Copy out everything from the line containing "The image size is (206, 149)." down to the line containing "(x=595, y=639)", changing "Query the table" to "Browse the records" and leaving every other part of those lines unchanged.

**Rows from a dataset**

>> BEGIN

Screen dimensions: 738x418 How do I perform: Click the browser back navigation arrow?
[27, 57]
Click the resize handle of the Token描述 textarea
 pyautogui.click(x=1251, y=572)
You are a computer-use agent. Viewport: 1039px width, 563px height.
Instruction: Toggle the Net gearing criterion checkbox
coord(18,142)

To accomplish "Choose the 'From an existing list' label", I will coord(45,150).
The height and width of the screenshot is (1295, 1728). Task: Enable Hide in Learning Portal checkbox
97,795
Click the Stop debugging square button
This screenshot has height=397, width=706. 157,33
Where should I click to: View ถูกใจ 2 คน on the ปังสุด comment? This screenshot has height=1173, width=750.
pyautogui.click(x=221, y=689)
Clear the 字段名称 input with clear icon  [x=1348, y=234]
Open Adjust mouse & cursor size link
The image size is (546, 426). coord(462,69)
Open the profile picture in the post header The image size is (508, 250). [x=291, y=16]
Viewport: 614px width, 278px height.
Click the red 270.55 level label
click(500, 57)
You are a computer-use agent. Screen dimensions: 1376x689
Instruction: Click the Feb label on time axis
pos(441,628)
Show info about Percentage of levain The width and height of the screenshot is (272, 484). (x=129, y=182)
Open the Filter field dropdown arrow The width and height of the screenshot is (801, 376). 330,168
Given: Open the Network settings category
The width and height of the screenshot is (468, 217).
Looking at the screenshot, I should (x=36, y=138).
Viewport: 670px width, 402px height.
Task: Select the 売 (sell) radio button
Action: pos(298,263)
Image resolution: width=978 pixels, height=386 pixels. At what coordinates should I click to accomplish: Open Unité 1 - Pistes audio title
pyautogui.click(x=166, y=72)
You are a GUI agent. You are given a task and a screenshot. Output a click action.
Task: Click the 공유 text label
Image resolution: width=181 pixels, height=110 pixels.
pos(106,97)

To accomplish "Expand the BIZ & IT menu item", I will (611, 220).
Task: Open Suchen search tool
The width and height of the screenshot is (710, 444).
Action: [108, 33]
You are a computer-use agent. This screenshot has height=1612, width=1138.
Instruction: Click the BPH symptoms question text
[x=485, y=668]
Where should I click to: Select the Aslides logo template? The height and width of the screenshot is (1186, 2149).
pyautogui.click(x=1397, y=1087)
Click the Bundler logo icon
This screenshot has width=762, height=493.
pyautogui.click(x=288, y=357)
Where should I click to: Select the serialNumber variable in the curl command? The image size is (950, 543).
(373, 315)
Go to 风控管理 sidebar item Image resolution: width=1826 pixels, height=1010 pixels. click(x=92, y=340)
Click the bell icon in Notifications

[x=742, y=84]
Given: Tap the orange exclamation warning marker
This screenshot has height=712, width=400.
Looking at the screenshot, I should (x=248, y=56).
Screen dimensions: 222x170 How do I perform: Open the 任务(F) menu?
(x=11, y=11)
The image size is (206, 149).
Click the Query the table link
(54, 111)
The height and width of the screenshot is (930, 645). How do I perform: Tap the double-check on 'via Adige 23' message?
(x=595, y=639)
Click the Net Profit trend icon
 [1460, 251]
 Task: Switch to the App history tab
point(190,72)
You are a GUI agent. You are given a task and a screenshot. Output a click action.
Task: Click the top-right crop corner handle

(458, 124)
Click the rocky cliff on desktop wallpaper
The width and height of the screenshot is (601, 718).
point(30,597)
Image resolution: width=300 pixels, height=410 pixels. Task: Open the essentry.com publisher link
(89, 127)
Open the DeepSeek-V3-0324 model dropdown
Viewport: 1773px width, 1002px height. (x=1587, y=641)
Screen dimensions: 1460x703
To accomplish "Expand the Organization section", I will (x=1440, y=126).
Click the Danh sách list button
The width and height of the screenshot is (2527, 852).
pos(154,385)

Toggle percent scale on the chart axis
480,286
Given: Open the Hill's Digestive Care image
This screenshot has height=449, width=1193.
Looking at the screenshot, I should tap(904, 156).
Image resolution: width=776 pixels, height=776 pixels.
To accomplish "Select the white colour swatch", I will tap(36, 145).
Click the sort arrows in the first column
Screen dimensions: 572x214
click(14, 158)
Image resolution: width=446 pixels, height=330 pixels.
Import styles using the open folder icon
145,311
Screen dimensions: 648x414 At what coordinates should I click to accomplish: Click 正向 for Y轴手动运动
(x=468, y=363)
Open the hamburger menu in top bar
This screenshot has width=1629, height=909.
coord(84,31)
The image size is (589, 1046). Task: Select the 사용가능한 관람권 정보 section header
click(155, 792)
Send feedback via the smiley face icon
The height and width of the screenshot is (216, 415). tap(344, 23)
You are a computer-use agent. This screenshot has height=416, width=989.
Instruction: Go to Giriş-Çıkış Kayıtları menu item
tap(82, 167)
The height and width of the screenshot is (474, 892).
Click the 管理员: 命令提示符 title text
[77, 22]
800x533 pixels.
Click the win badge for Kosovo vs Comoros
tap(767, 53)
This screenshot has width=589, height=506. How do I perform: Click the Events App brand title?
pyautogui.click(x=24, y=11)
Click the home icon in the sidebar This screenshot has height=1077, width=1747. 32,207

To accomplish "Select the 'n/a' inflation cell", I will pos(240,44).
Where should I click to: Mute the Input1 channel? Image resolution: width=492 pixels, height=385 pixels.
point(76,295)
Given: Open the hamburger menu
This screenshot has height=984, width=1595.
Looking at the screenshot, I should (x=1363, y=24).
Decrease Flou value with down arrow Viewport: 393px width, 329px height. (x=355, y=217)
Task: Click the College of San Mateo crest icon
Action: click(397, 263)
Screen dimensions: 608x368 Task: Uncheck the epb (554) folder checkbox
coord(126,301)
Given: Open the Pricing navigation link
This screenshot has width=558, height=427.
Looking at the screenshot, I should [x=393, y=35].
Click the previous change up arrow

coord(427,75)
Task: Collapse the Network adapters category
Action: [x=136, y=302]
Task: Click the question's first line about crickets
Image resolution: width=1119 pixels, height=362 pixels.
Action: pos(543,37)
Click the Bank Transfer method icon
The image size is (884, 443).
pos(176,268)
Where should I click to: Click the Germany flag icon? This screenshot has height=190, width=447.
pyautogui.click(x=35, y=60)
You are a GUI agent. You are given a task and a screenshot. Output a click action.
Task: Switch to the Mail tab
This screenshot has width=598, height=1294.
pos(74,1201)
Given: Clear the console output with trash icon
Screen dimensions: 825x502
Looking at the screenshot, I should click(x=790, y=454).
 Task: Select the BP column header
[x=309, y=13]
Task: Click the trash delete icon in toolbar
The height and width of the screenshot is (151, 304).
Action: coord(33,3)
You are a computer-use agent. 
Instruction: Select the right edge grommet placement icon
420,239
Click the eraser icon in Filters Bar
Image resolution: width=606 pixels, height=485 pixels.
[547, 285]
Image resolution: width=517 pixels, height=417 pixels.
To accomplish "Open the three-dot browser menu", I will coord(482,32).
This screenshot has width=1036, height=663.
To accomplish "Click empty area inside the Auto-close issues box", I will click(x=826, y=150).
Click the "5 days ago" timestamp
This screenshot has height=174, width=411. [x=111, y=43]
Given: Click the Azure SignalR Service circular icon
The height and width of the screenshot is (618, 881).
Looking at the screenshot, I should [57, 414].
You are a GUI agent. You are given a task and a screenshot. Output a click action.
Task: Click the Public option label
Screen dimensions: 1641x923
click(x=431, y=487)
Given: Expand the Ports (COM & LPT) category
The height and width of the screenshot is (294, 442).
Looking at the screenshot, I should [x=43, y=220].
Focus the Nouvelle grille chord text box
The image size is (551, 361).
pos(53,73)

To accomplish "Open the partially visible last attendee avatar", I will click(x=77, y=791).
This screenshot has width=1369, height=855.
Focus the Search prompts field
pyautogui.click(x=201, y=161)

>> END

**Output for this task**
The image size is (206, 149).
Click the Browse the records link
(54, 111)
The height and width of the screenshot is (930, 645). How do I perform: Tap the double-check on 'via Adige 23' message?
(x=595, y=639)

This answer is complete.